Делаю здесь купюру в своей записи из сдержанности перед читателем, хотя и не уверен, что так действительно нужно: уж очень был Батулин в этом монологе – не без пластической силы – сам для себя типичен. К тому же не появлялось у него никаких таких карамазовских причмокиваний и восторгов, – рассказывалось всё прехладнокровно, даже сухо, и, помнится, именно эта суховатость рассказа вызывала во мне отталкивание. Он, видимо, почувствовал это, и в голосе его зазвучала, всё усиливаясь, какая-то полемическая, даже раздраженная нотка.

– Разумеется, ханжи и холуи духа понять этого не в состоянии.

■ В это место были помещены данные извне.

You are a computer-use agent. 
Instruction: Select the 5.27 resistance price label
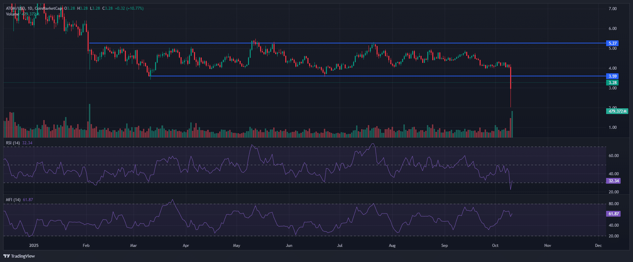coord(613,43)
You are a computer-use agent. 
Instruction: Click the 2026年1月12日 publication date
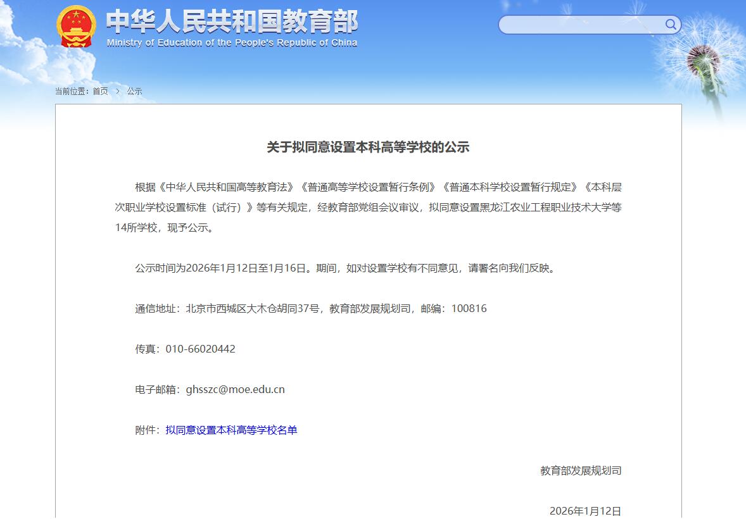pyautogui.click(x=585, y=511)
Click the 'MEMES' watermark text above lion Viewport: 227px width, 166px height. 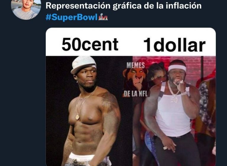coord(136,65)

Но подлинно высокая, до непостижимости, красота – она, конечно, нерукотворна, она не в музеях, а рядом, в жизни, и прежде всего – в гармонически изваянном теле... Всё это знал я, конечно, и раньше, но открыл, как открывают прииски, только там, на этих дачках. И воспользовался открытием в меру тогдашнего своего озлобления и тоски и рекомендованного эпохой отказа от некоторых «прэнсипов»... Вы всё молчите? – заметил он вдруг, после небольшой паузы, весьма недружелюбно. – Голову дам на отрез, что, как и тогда, 17 лет назад, держите за пазухой вопросики. Давайте, чего же... теперь бояться друг друга нечего!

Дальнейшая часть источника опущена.